I realized yesterday that Tony is a freestyle dishwasher.
See, the arrangement in our house is that I cook and Tony does the dishes. Most of the time, that just means that he's the one loading and unloading the dishwasher, but occasionally, I'll use a non-dishwasher safe pan and the scrubbing gloves have to come out.
When it comes to the delicates, the hand-washables, Tony is pretty pedestrian. He gets the hot water going, puts some dish soap on the scrubby cloth we use in the sink, and goes to work. It's when the dishwasher door opens that he truly becomes an artist.
I have never seen my husband load the dishwasher the same way twice. Most people, having loaded and unloaded the same dishwasher a few times, develop a system. My mother is the best example - the racks in her dishwasher are practically labelled and if you put something in the wrong way (knives tip down, for example), she becomes like that cross-dressing football kicker in the Ace Ventura movies - "LACES OUT!" - although this time it's more like "SHARP END UP!" (Her contention is that the sharp knife tips cut through the vinyl rack over time. My rebuttal is that the sharp knife tips cut through my hands immediately, so that's the greater good. I lose every time - the argument and some blood.)
But Tony approaches every dishwasher loading as a unique event, as though he's never done it before. The plates go in facing left one time, right the next, the front, the back, sideways. Sometimes he breaks them in half and washes them that way. The glasses and mugs are the same. When I load the dishwasher (which is never or very close to it) the coffee mugs go on the left and the glasses on the right of the top rack. I think there is a lovely symmetry to that. Tony just tosses (sometimes literally) all of them in together. It's like a big, beautiful beverage-container mixer dance in there. No discrimination. He is beverage-blind when it comes to these vessels.
We also load silverware differently and this is where it gets technical. I hate opening a dishwasher and seeing that two spoons or forks have nested in the wash cycle, resulting in them still being dirty. Therefore, I'm really particular about how the silverware goes in the basket (It puts the silverware in the basket) I place a spoon in every slot until I have to double them up, and then I make sure they are facing different directions so as not to "spoon." HAR HAR. Okay, I couldn't resist. Same with the forks, etc. Tony just grabs great handfuls of silverware from the sink and jams them into the basket willy-nilly. It could be one section of just spoons next to one of (tip-down) knives. Makes me so nervous.

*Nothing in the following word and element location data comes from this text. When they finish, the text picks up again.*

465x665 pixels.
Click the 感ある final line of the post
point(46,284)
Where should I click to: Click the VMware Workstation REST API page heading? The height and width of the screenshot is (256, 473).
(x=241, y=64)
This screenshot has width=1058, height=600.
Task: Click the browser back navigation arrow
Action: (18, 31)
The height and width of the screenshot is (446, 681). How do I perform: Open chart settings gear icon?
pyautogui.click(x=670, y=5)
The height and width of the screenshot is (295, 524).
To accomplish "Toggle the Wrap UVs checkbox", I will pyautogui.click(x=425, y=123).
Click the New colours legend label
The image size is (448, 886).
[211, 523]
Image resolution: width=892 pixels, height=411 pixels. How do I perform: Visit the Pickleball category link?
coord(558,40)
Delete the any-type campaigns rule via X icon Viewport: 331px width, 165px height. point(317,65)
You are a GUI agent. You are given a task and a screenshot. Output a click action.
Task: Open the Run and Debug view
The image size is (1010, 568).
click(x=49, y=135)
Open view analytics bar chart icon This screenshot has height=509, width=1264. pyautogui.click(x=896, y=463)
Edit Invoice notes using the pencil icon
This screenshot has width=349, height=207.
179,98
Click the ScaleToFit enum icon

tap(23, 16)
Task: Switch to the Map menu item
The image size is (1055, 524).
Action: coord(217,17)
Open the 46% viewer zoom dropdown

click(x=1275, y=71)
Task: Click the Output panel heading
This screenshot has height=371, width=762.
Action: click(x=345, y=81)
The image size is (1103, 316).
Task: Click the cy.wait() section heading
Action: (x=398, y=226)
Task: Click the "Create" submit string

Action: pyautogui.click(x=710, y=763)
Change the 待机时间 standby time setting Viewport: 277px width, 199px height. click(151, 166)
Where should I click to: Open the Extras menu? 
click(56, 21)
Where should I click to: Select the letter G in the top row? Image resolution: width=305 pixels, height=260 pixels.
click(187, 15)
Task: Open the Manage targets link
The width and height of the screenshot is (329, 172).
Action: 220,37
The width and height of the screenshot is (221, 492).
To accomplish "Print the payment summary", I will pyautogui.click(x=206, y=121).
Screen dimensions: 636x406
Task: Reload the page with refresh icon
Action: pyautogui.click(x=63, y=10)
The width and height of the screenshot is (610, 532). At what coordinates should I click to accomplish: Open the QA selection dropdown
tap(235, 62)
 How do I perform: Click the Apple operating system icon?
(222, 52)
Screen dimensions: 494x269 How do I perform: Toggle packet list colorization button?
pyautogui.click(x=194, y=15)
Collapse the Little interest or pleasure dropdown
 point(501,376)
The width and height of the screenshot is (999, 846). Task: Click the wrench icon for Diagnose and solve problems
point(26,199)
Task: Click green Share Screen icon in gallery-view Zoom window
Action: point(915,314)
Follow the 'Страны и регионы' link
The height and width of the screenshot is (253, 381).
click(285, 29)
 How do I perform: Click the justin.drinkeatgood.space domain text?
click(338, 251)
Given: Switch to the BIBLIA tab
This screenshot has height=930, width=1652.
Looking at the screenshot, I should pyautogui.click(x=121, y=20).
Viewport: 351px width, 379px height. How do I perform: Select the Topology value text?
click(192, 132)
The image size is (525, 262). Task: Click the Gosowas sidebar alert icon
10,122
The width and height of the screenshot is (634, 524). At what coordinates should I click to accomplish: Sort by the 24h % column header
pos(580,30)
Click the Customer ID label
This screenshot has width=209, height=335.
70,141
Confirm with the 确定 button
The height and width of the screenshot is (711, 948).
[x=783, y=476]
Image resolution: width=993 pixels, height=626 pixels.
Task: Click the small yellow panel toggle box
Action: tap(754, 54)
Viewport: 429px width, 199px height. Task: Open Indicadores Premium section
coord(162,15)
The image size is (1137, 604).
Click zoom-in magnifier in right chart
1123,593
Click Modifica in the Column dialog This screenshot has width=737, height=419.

At the end of the day, though, it works. Our dishwasher is so powerful (which is why it sounds like a jet taking off during the wash cycle) that it seems to blast any thought of dirt or food from the dishes. And if Tony's going to keep doing the dishes, I'm not going to complain. I find that a loathsome chore, and part of the reason I never cooked when I lived alone or with a less-responsible spouse.
But I do think I'm going to start photographing his dishwasher creations. It's art.